Green Trends
Slow PACE for energy efficiency retrofits
A program the state approved three years ago makes it easier and cheaper for consumers and businesses to pay for energy-efficiency retrofits. Why is it taking so long to get off the ground?
In the final hours of the 2010 Florida legislative session, with the finish line in sight, legislators exchanged celebratory hugs, shook hands and snapped photos. But there was one more bill to consider.
House Speaker Larry Cretul called up House Bill 7179, a non-controversial measure championed by then-House Majority Leader Adam Hasner, a Republican from Delray Beach, and Sen. Mike Bennett, a Republican from Bradenton. The Senate had approved it earlier that day.
The bill, supported by a consortium of building contractors, the renewable energy industry and cities and counties, created a funding mechanism for property owners who want to make their homes and businesses more energy-efficient and wind-resistant.
Surveys of executives and facilities managers by the Institute for Building Efficiency indicate that lack of capital is the No. 1 obstacle to such upgrades. Retrofitting a home or business with a photovoltaic roof, for instance, costs $30,000 or more before incentives. Most solar rebates don’t cover the entire cost, and tax credits come months later. “People want to go green in today’s market, but not everyone has the extra $30,000 or $50,000 to do it,” says Kent Crook, owner of Mr. Solar, a solar energy installation business [“Mr. Solar”].
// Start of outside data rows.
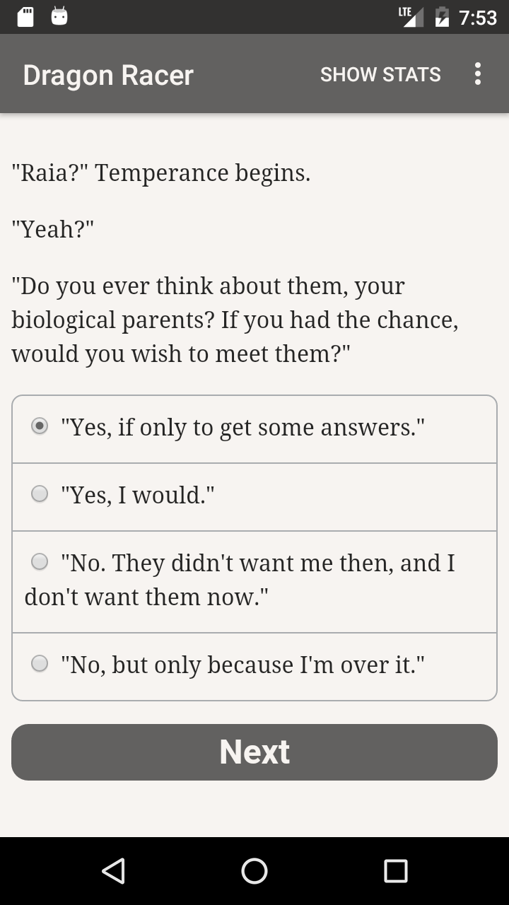This screenshot has width=509, height=905.
Task: Tap the "Raia?" Temperance begins line
Action: pos(161,173)
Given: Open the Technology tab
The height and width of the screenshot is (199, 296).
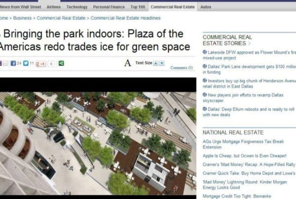Looking at the screenshot, I should pyautogui.click(x=76, y=7).

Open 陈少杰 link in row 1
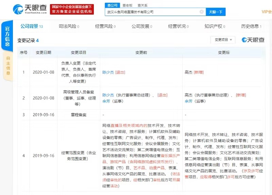108,72
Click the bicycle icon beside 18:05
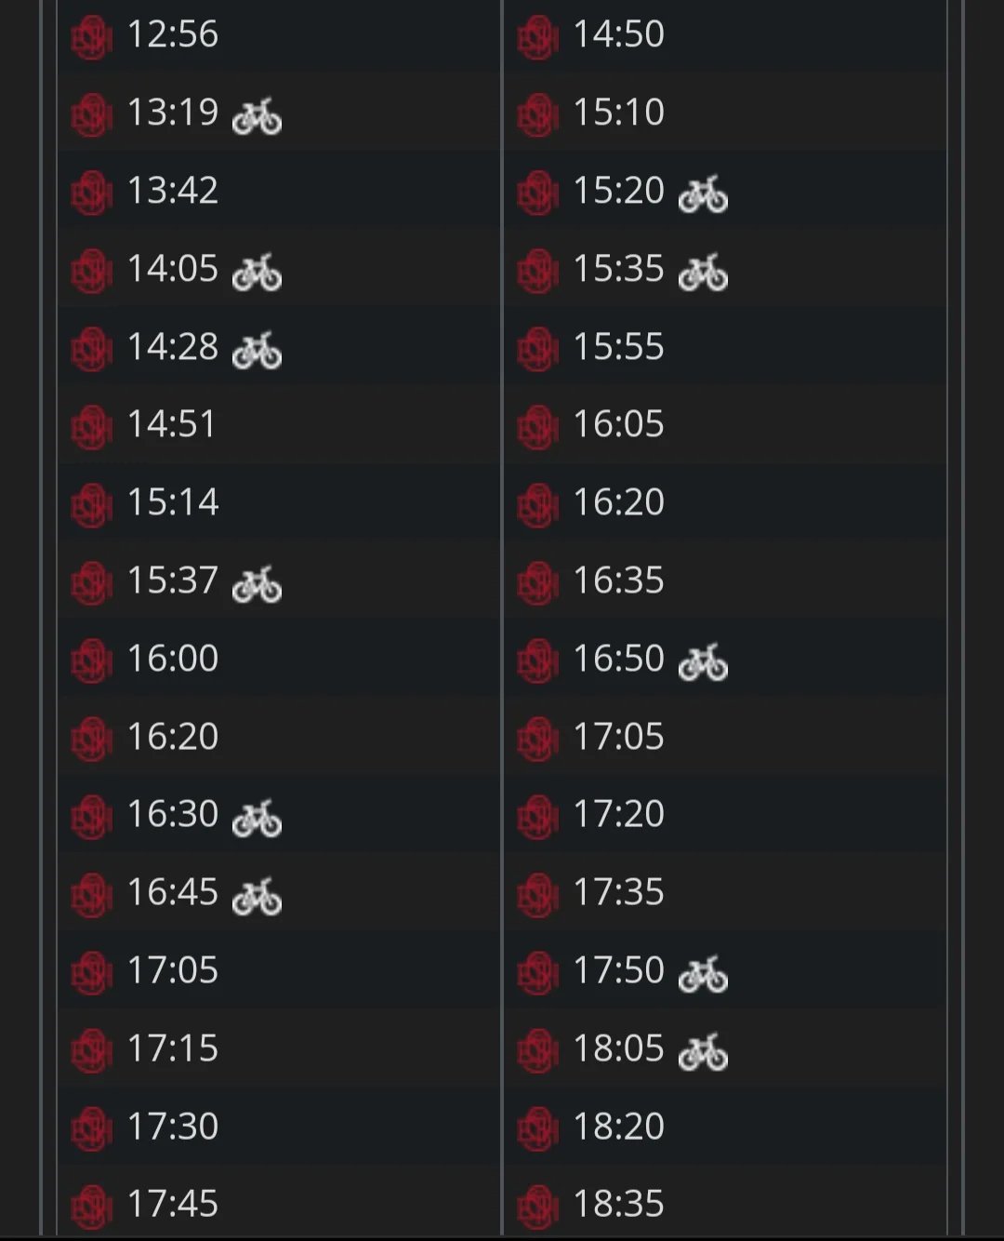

House Bill 7179 passed unanimously. A month later, then-Gov. Charlie Crist signed it into law, and Florida joined at least a dozen other states in endorsing the loan program, called the Property Assessed Clean Energy program, or PACE.
The PACE financing approach, pioneered in Berkeley, Calif., spreads the upfront costs of energy-efficiency improvements costs over many years — and attaches the debt to the home itself rather than the homeowner.
Here’s how it works: City and county governments that want to participate in PACE create a special taxing district, which operates the PACE program. The program loans money to property owners who want to make energy-related or storm-hardening improvements, including solar water heaters, insulation, impact-resistant windows or photovoltaic solar roofs.
The program is designed to appeal to both local governments and consumers. If the local governments hire an outside firm to find funding sources and administer the loans, for example, they can avoid almost all the startup costs associated with a new program. Meanwhile, property owners who finance through PACE typically don’t have to put any money down, face fewer underwriting requirements than a mortgage loan and can repay the money over up to 20 years at interest rates between 5% and 8%.
There’s another benefit for property owners: They repay the loans through an annual assessment on their property taxes. If the borrower later sells the home, the debt remains attached to the home rather than following the borrower.
When the Legislature passed the Florida PACE law, it looked like Florida was at the tip of a promising trend. Sonoma County, north of San Francisco, had started a program just a year earlier and had enrolled 1,000 homeowners who borrowed a total of $30 million.
Florida’s program also attracted a number of entrepreneurs interested in helping cities and counties form PACE taxing districts. Michael Wallander, a former corporate and securities law attorney for Greenberg Traurig, quit his job in October 2009 to form a company called EcoCity Partners with three other people.